Understanding LAA’s Audit and Billing Process
As a publicly funded organization that is accountable to Albertans, LAA embraces the values of accountability and transparency. One aspect of accountability is ensuring that we’re good stewards of public money. LAA also needs to protect the interests of our vulnerable clients. As you know, our clients are required to repay LAA for the legal services provided by roster lawyers. To protect both the public and our clients, LAA needs to ensure that roster lawyer accounts comply with the Tariff and our other billing rules.
LAA operates on an honor-based system. In general, we don’t ask roster lawyers for detailed timesheets or receipts before we pay the account. But sometimes we’ll go back and take a closer look at certificates or invoices after we’ve paid, as part of a compliance review (audit).
Some invoices are reviewed because a client has complained, or because we’ve identified an unusual charge or disbursement. In other cases, we’ll randomly select some roster lawyers or certificates for a closer look.
As a proportion of the many thousands of certificates we issue every year, we don’t audit many files. But when we do, we need your cooperation by providing us with the supporting records we request.
Important Things to Remember about Billing and Audits
LAA has longstanding principles and practices surrounding invoices and audits:
- We can audit your accounts up to three years after you’ve submitted your final invoice.
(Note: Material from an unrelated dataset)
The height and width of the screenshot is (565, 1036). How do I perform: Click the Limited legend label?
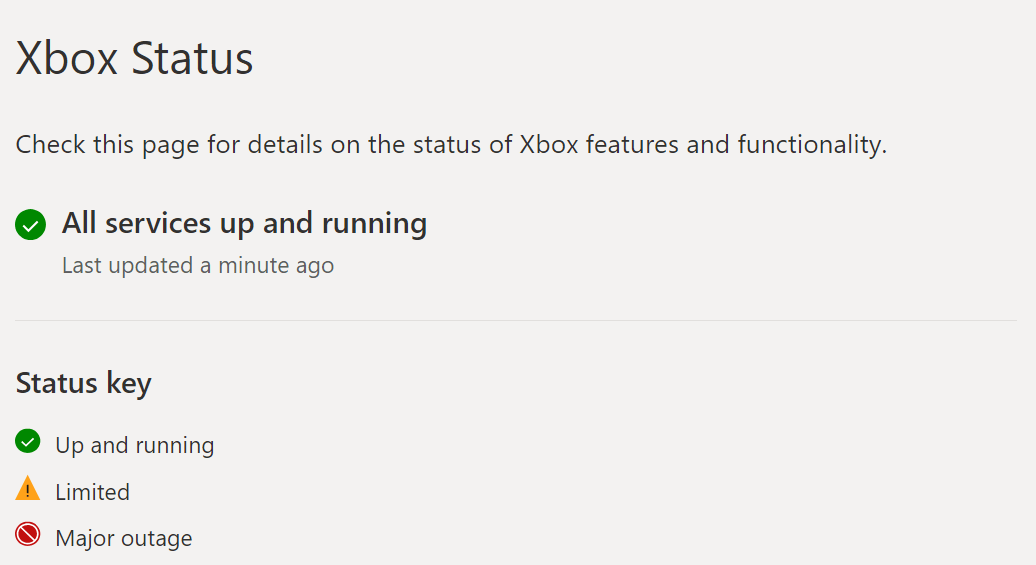[92, 492]
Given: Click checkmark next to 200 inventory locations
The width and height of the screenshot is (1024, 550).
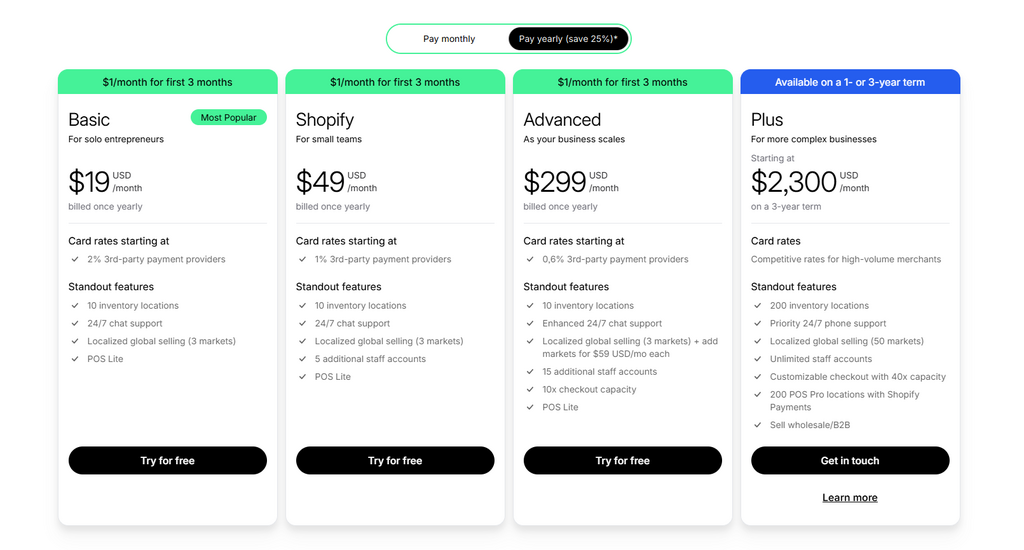Looking at the screenshot, I should (x=758, y=306).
As a result, we need you to keep supporting records, documents, and receipts for at least four years after you’ve final-billed an account.
- You need to keep time records whenever you bill LAA for an hourly Tariff item. LAA may ask you to provide this timesheet either before or after we pay your account. Your timesheet should be just as detailed as any timesheet you’d keep for a private client.
- If LAA approves “extra hours” beyond what is allowed by the Tariff, this doesn’t mean you are automatically entitled to bill LAA for the full hours we’ve approved. You still need to keep a timesheet documenting your actual time spent working on the file, and you need to send us that timesheet upon request.
- In some cases, our policies allow you to delegate work to another lawyer. If you delegate work, you need to make sure that lawyer keeps the same records you’re required to maintain.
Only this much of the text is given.